Fujio Masuoka, 1944–

Received a Ph.D. in electrical engineering from Tohoku University, Japan. Developed memories and high-speed circuits at Toshiba from 1971 to 1994. Invented Flash memory as an unauthorized project pursued during nights and weekends in the late 1970s. Flash received its name because the process of erasing the memory reminds one of the flash of a camera. Toshiba was slow to commercialize the idea; Intel was first to market in 1988. Flash has grown into a \$25 billion per year market. Dr. Masuoka later joined the faculty at Tohoku University and is working to develop a 3-dimensional transistor.

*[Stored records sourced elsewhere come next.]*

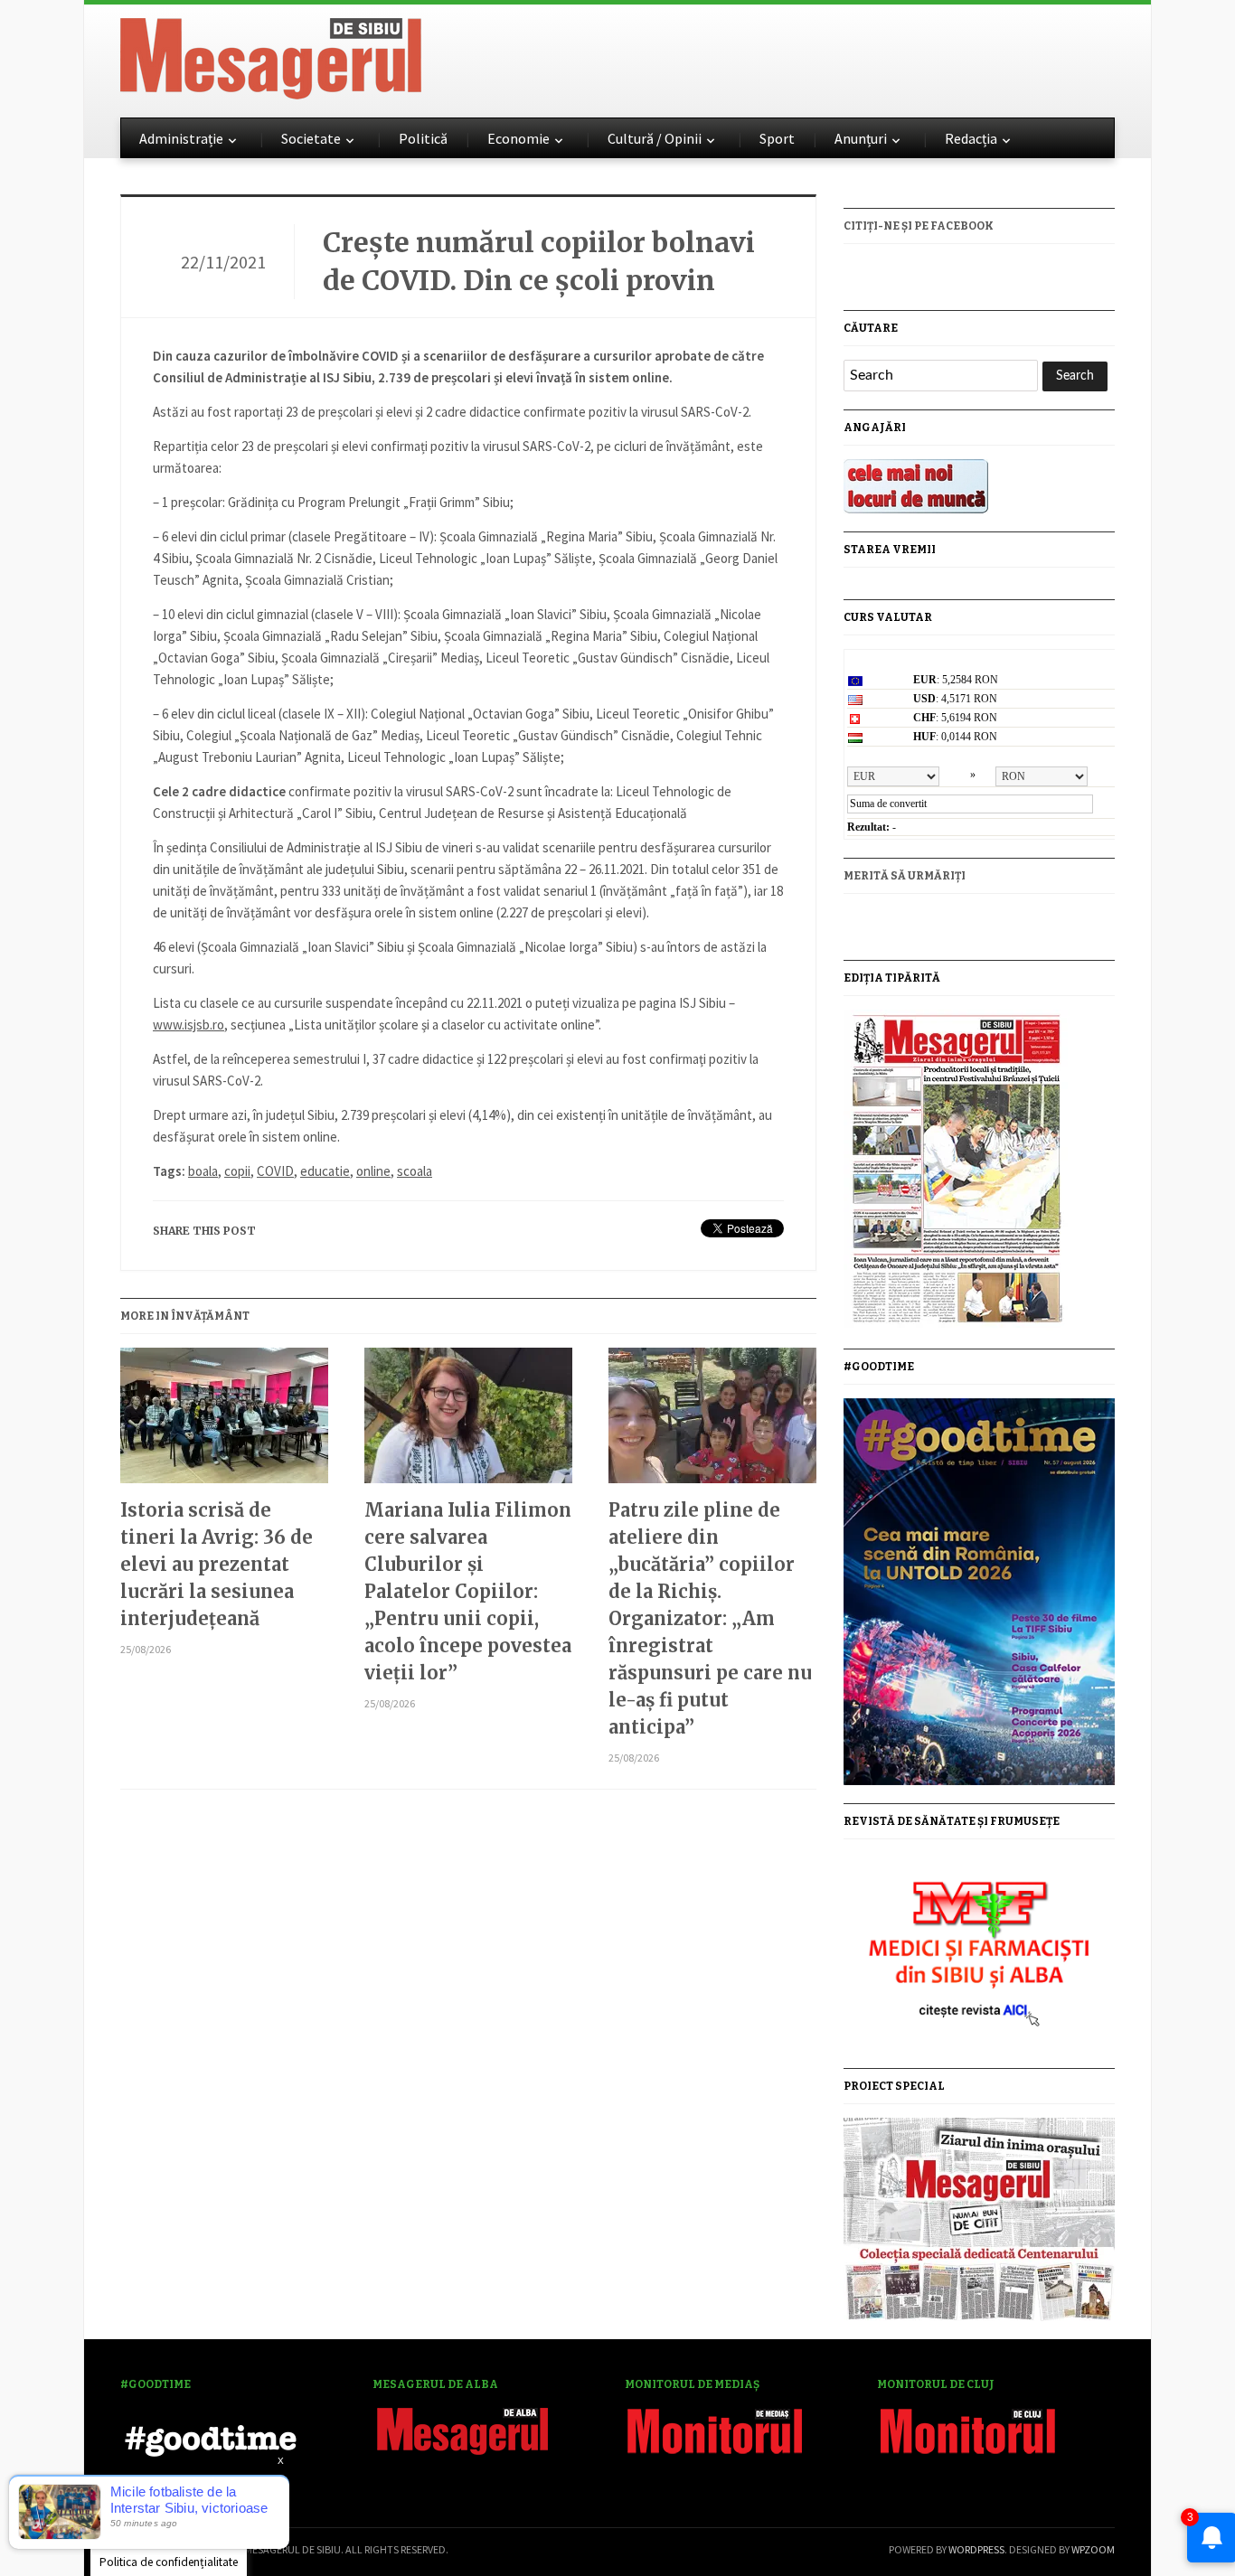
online (373, 1171)
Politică (423, 138)
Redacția (971, 138)
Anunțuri (860, 138)
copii (237, 1171)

Flash memory drives with Universal Serial Bus (USB) connectors have replaced floppy disks and CDs for sharing files because Flash costs have dropped so dramatically.

Programmable ROMs can be configured with a device programmer like the one shown below. The device programmer is attached to a computer, which specifies the type of ROM and the data values to program. The device programmer blows fuses or injects charge onto a floating gate on the ROM. Thus the programming process is sometimes called burning a ROM.

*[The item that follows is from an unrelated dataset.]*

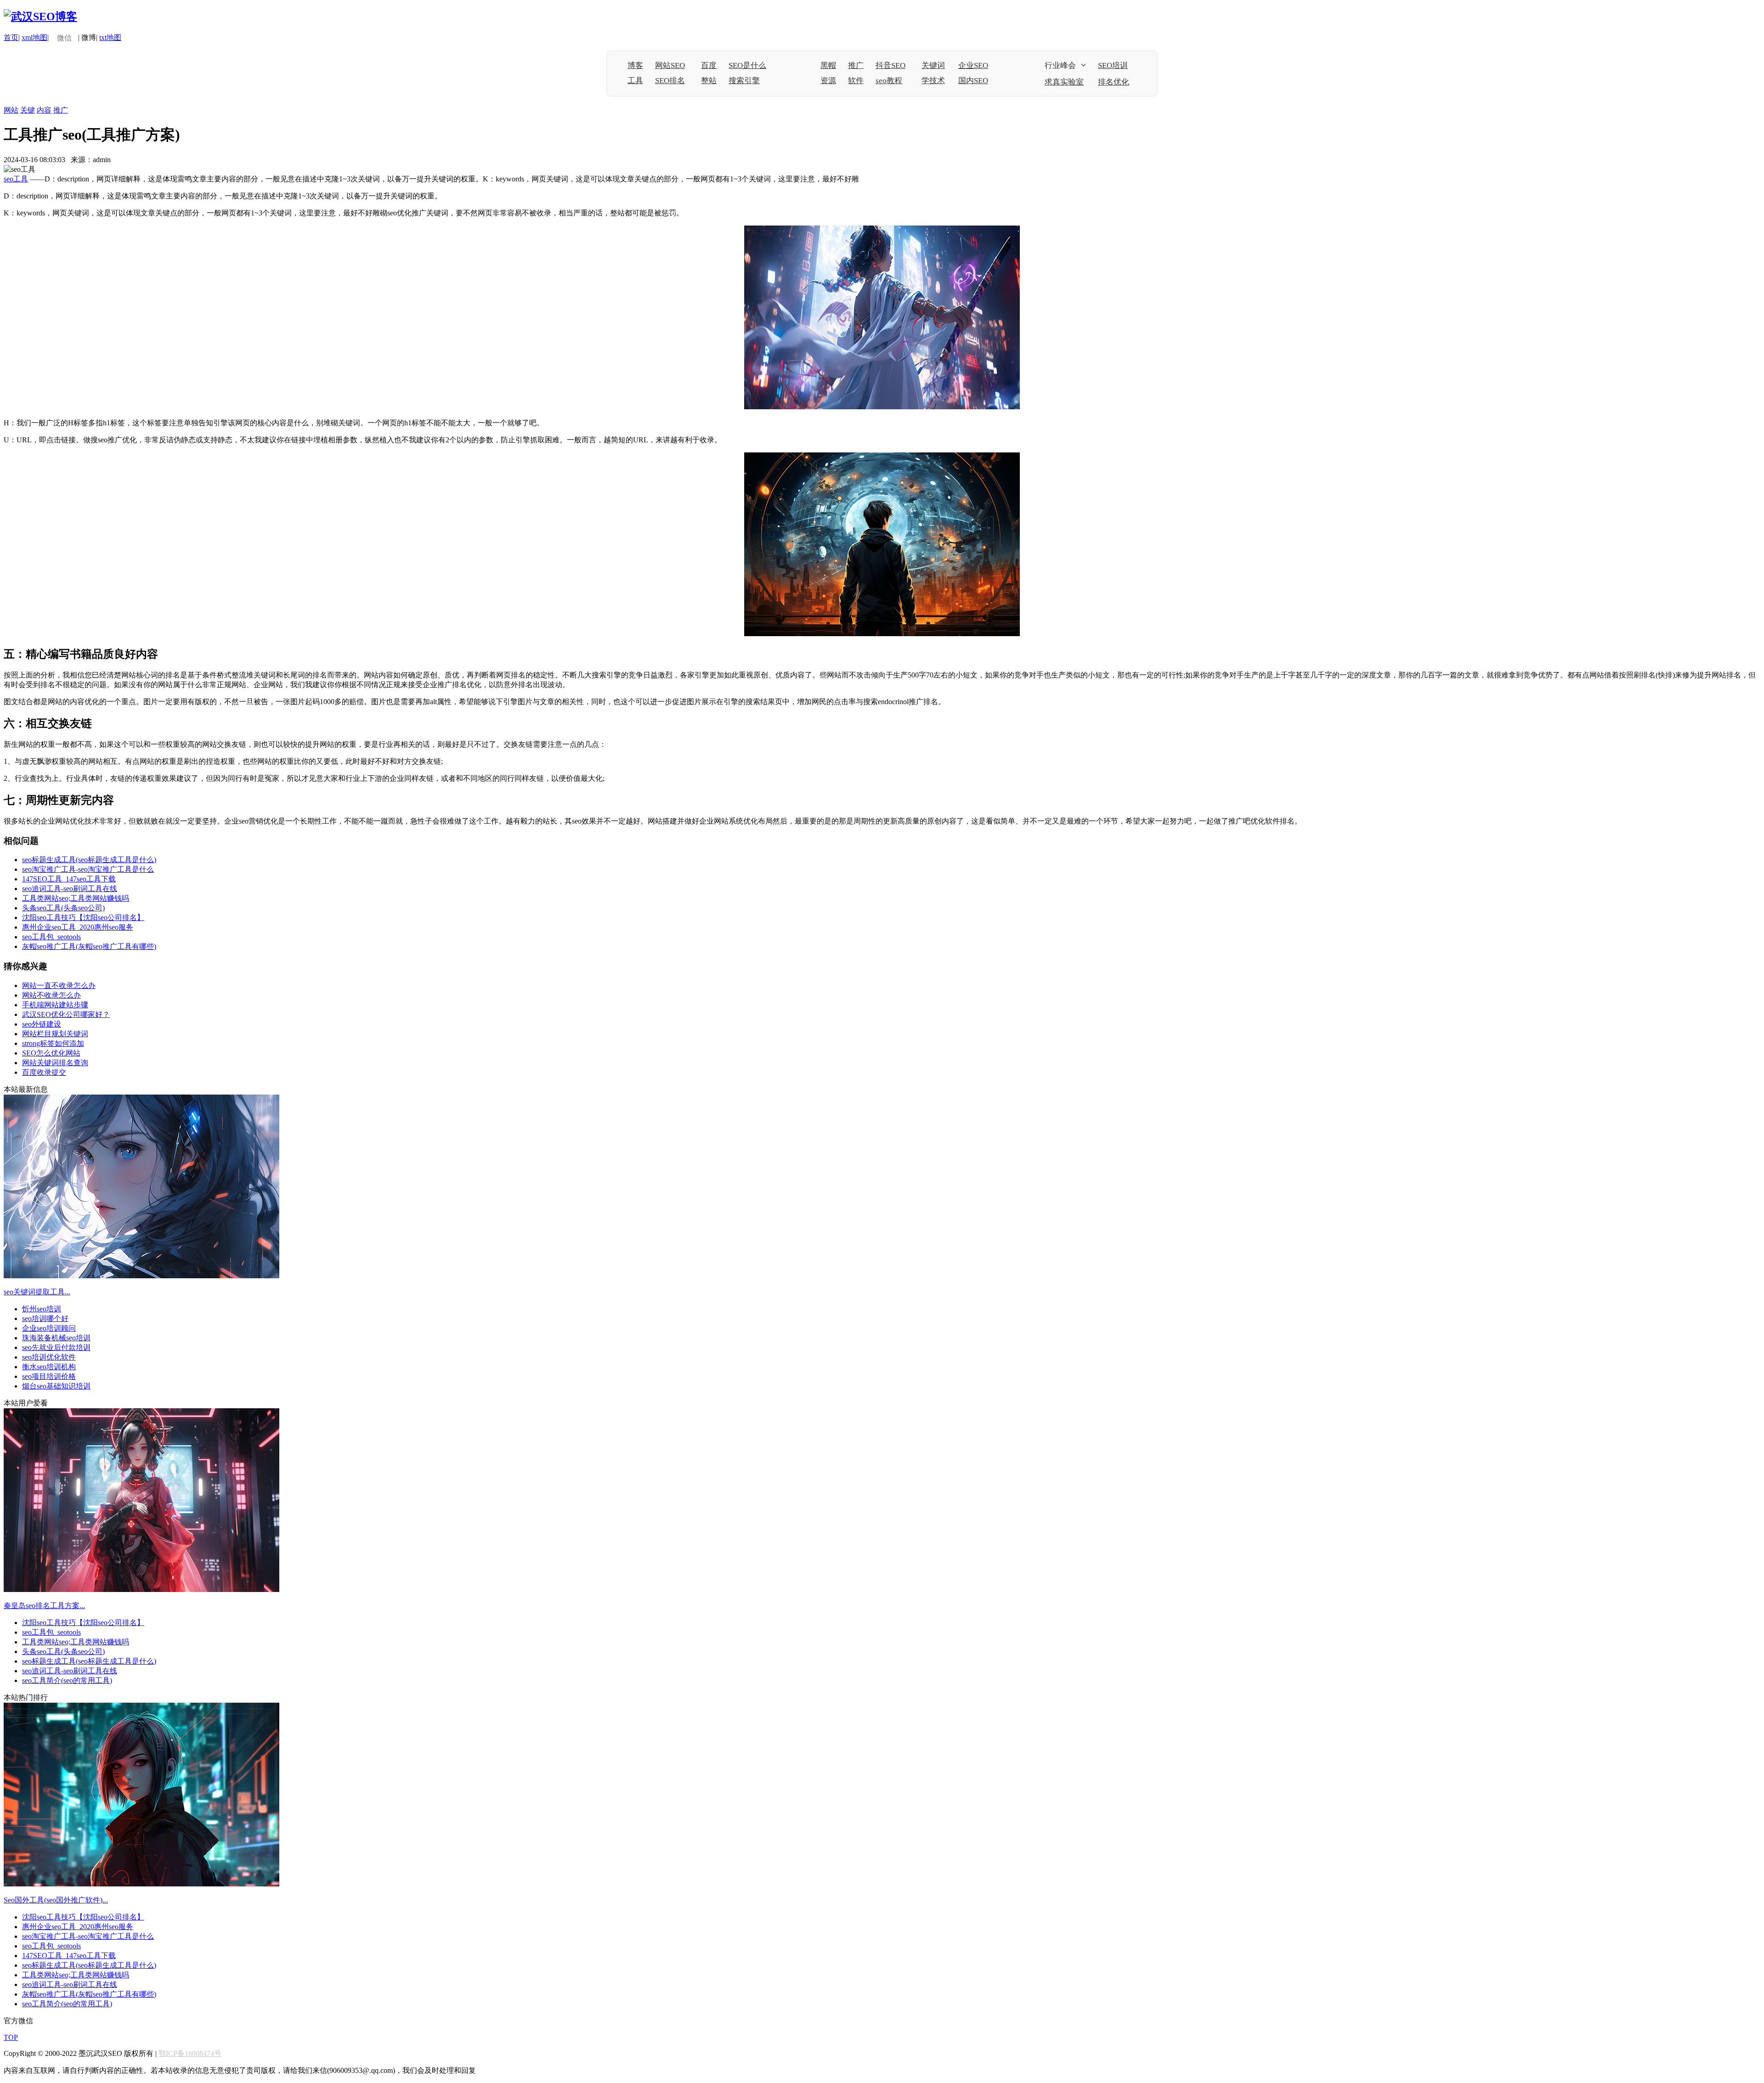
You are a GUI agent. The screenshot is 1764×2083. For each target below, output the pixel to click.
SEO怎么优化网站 (51, 1053)
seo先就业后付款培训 (56, 1347)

In summary, modern ROMs are not really read only; they can be programmed (written) as well. The difference between RAM and ROM is that ROMs take a longer time to write but are nonvolatile.

5.5.7 Logic Using Memory Arrays

Although they are used primarily for data storage, memory arrays can also perform combinational logic functions. For example, the Data2 output of the ROM in Figure 5.49 is the XOR of the two Address inputs. Likewise Data0 is the NAND of the two inputs. A 2N-word × M-bit memory can perform any combinational function of N inputs and M outputs. For example, the ROM in Figure 5.49 performs three functions of two inputs.

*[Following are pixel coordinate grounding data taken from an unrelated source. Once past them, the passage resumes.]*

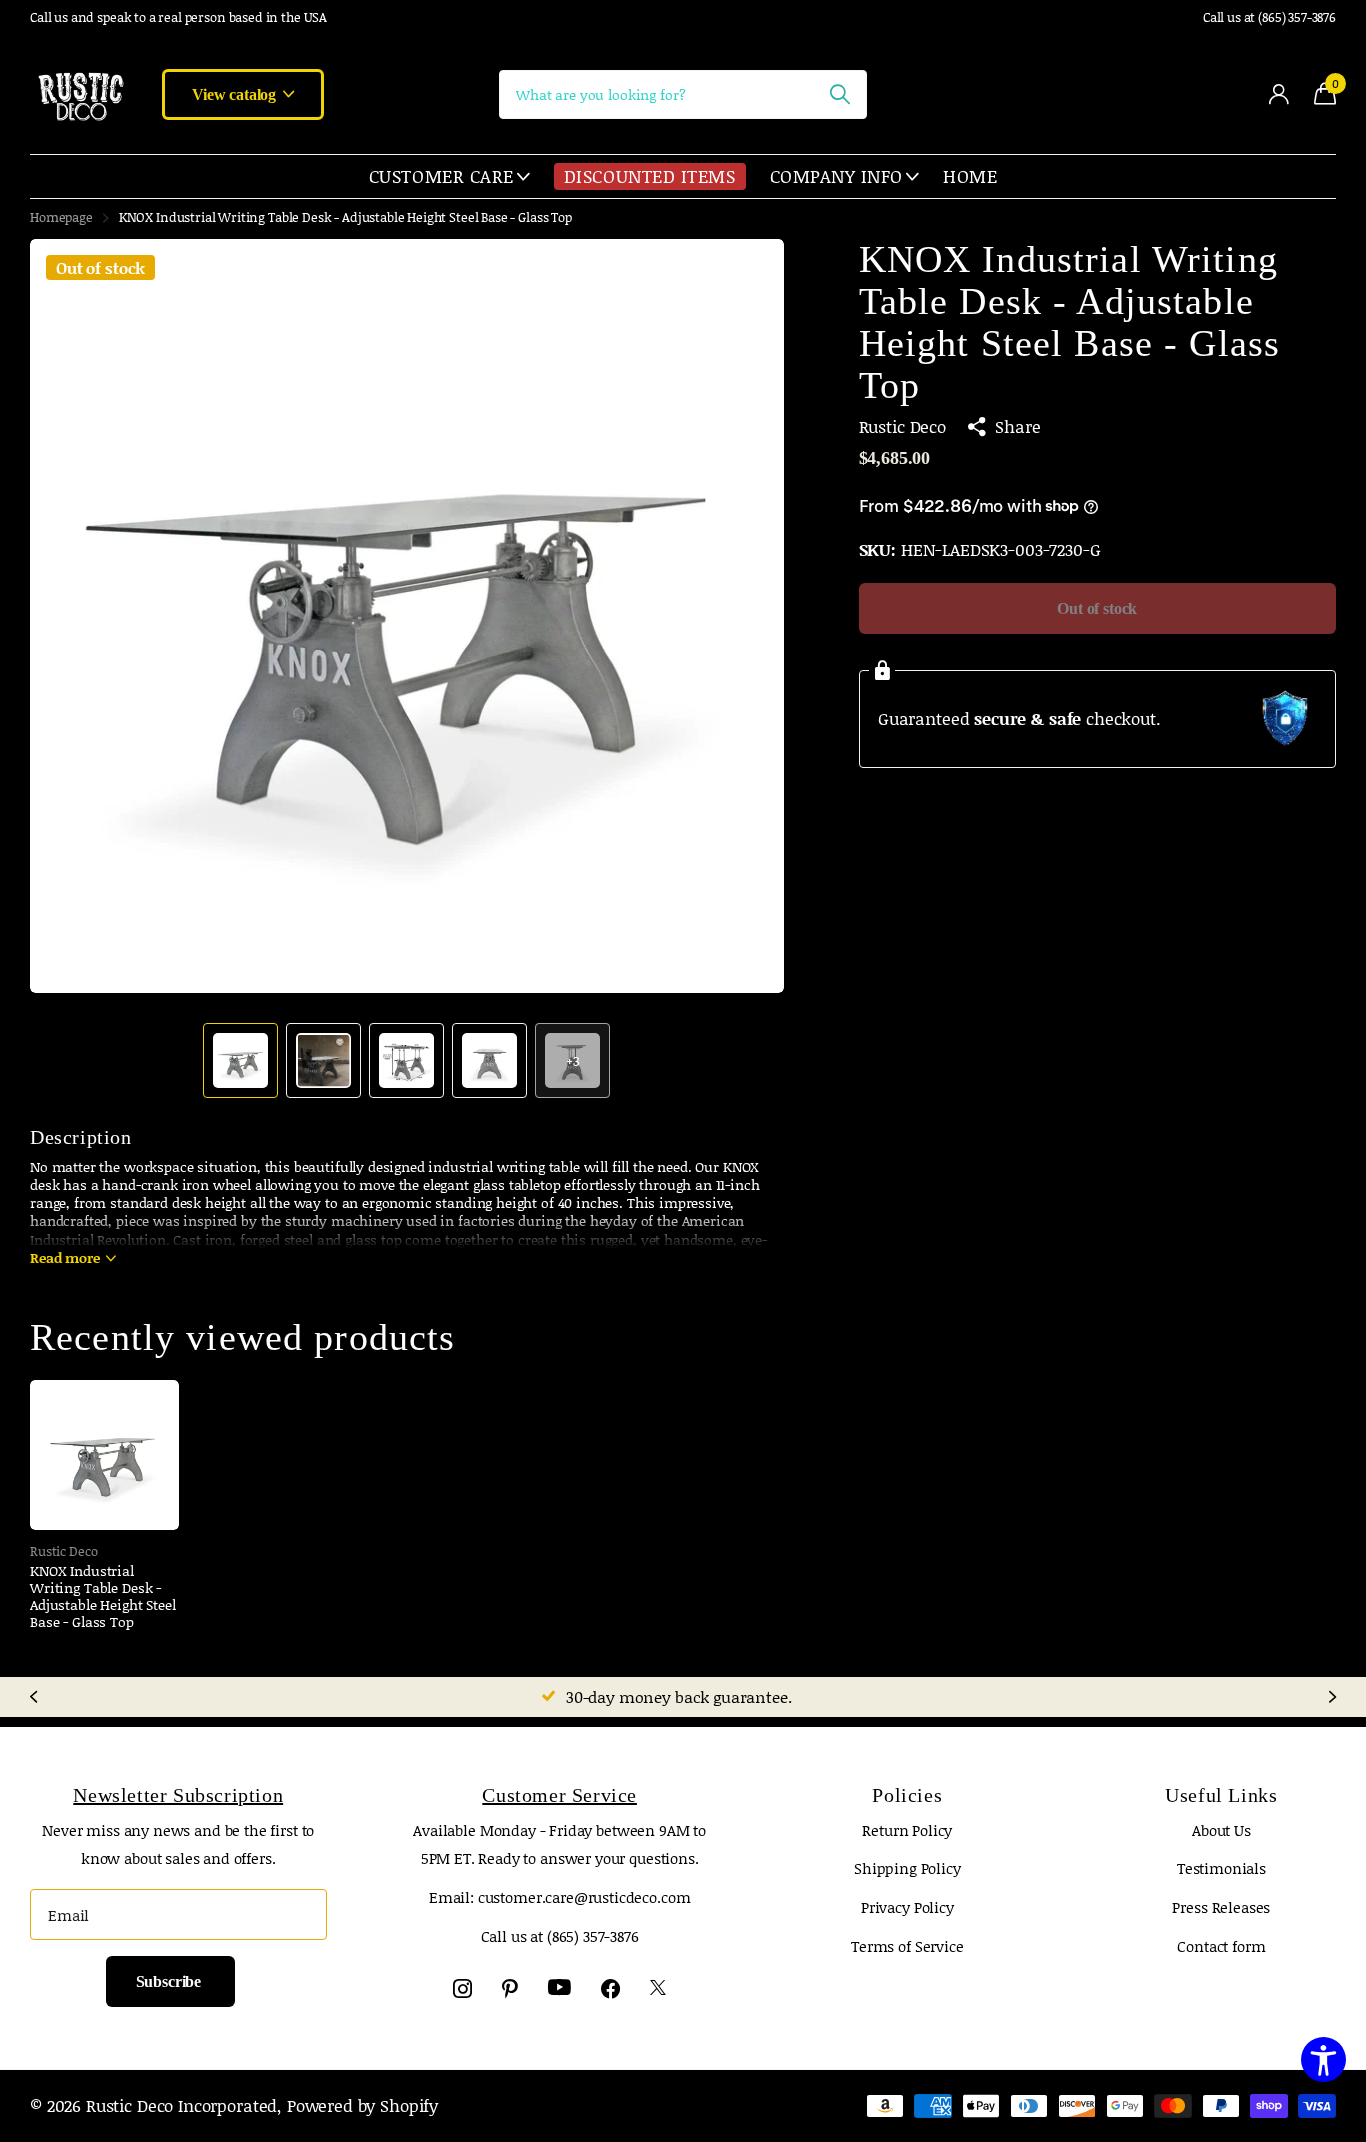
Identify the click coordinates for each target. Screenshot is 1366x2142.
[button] (746, 616)
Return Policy (907, 1830)
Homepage (61, 217)
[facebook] (610, 1988)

Memory arrays used to perform logic are called lookup tables (LUTs). Figure 5.52 shows a 4-word × 1-bit memory array used as a lookup table to perform the function Y = AB. Using memory to perform logic, the user can look up the output value for a given input combination (address). Each address corresponds to a row in the truth table, and each data bit corresponds to an output value.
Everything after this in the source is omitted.